Friday, September 27, 2013

Close Encounter with a Hummingbird: Adventures in Flowerland



It began as usual with something snagging my eye and dragging it after the rapid flight of what my mind took to be an ominously large insect, a maxi-bee or perhaps a dragonfly. And which on closer examination became a creature probing and darting, rapidly and methodically, into blue flowers just a few feet away from where I stood, converted into shadow by the stalwart September sun. My mind caught up and recognized the hummingbird.
            The tiny bird's green tinge was pronounced. I've recently been told what this meant: a female. Ah, so I may properly use the pronoun "she" for this fast-moving, tensely concentrating, all-business creature that manages the business of survival in a subcompact bird-size. Has there ever been another feathered animal nearly this small?
            She plied her trade in the most systematic way imaginable. Something attracted her interest to a patch of plants growing close to the patio pavement where I stood enjoying the late morning sun in a universe of light -- a better place than we ordinarily inhabit, a better place than human beings will ever achieve on our own, and yet it opens its gate, day after day, for those of us willing to stick our head inside and look... But whatever drew her close lost out at once to a pair of flowering "anise hyssop" plants I wedged into an otherwise busy spot that turned green in late summer, their blossom days mostly gone, in my ceaseless appetite to produce more late summer color. As far as the anise hyssop is concerned, it's still summer. Besides, this is one of those Septembers that if not exactly endless summer all the way through (night temps dropping to the forties) most of us would wish to last forever.
            It hasn't been a 'saying-goodbye, back to school' month. It's been more of a 'here-forever' sense-surround month. It's a month of identical dream-like, light-filled days.

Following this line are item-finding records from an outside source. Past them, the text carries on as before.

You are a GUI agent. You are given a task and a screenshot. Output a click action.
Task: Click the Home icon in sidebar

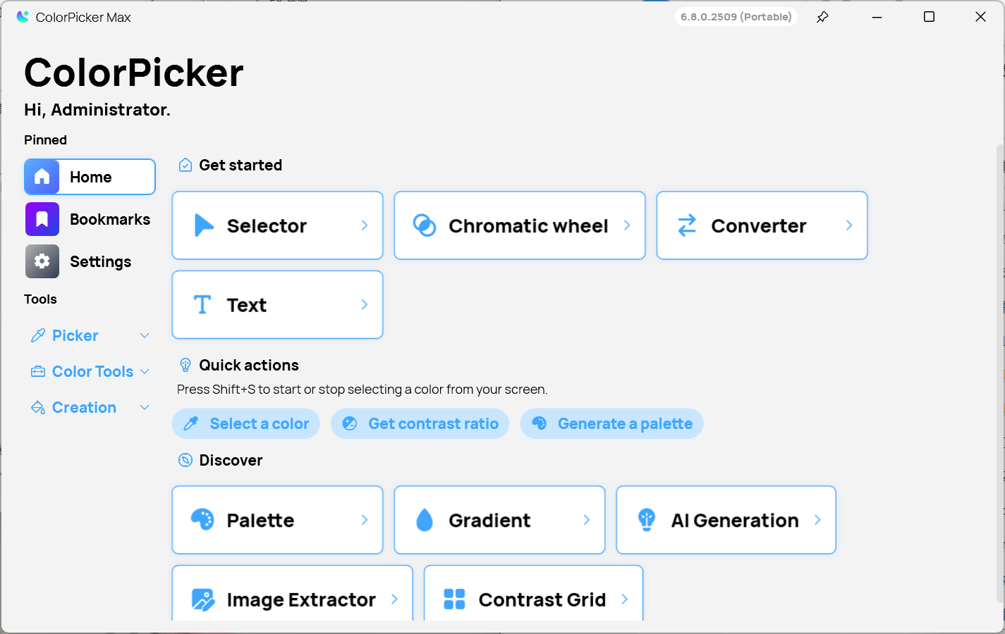click(x=42, y=177)
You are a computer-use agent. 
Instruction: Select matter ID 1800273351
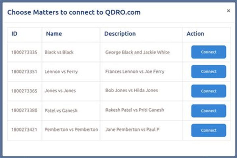24,72
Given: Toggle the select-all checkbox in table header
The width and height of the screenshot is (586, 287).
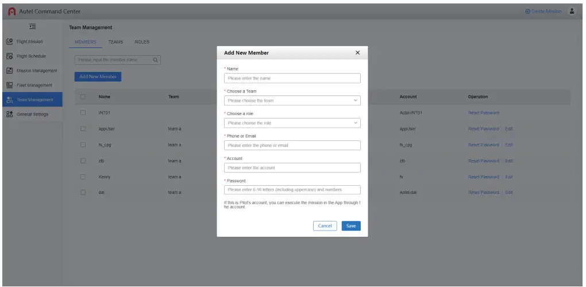Looking at the screenshot, I should click(83, 97).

            The hummingbird harvested the anise hyssop blossoms (plant photo, top left ) as methodically as a human being, say, would pick berries. It probed and drove her proboscis into each of the funnel-shaped violet blossoms, darting quickly from one to another, from stem to stern so to speak, leaving one thoroughly explored clutch for the next: Here was a bird in a hurry. One gets the impression that the hummingbird is always a bird in a hurry. Maybe  a species of this size feels it's just not safe to linger exposed to view, backlighted by the attractions of a colorful world of flowers. A bird that loves color, but knows beauty is dangerous. It's just not safe to linger and, so to speak, smell the flowers.

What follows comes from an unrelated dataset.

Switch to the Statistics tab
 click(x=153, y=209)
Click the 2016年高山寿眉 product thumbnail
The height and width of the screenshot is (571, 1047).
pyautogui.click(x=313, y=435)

            You don't smell them when they're lunch. When your flowers are your food. And you are gathering your nectar where you may.
            As I watched I kept thinking that the bird would give me the eye, demand "what are you doing there?" in a startled tone, and beat a hasty removal. But it did not see me. I was a shadow. A vertical sort of presence, a conical shrub maybe, still rather than moving. Happily, I am good at still. The hummingbird worked up one plant and down another, darted back, back-pedaled so to speak in that copterish hovering way of theirs, to make sure she hadn't missed anything. Then checked out the heart of a neighboring plant, a buccaneer plant with blue flowers, but not the right kind apparently, found nothing to interest her there, and darted away to the other end of the garden where, unfortunately, no late-summer abundance of blossoms existed to hold her.
            Why does the bird hunt and gather and explore so thoroughly? Was she as hungry as she looked? Is she storing up calories (it is hard to say "fattening up" for so tiny a creature) in preparation for a long trip. I have been told, though it is hard to credit, that hummingbirds migrate long distances.
            Afterwards, I was tempted to go to the garden center and stock up on anise hyssop.
            Every mind longs for beauty. The more the creatures that grow or fly, made of earth or feathers, become themselves, reveal their souls to us, the more we long for them.
            They are all our flowers. I bend toward them, in spirit.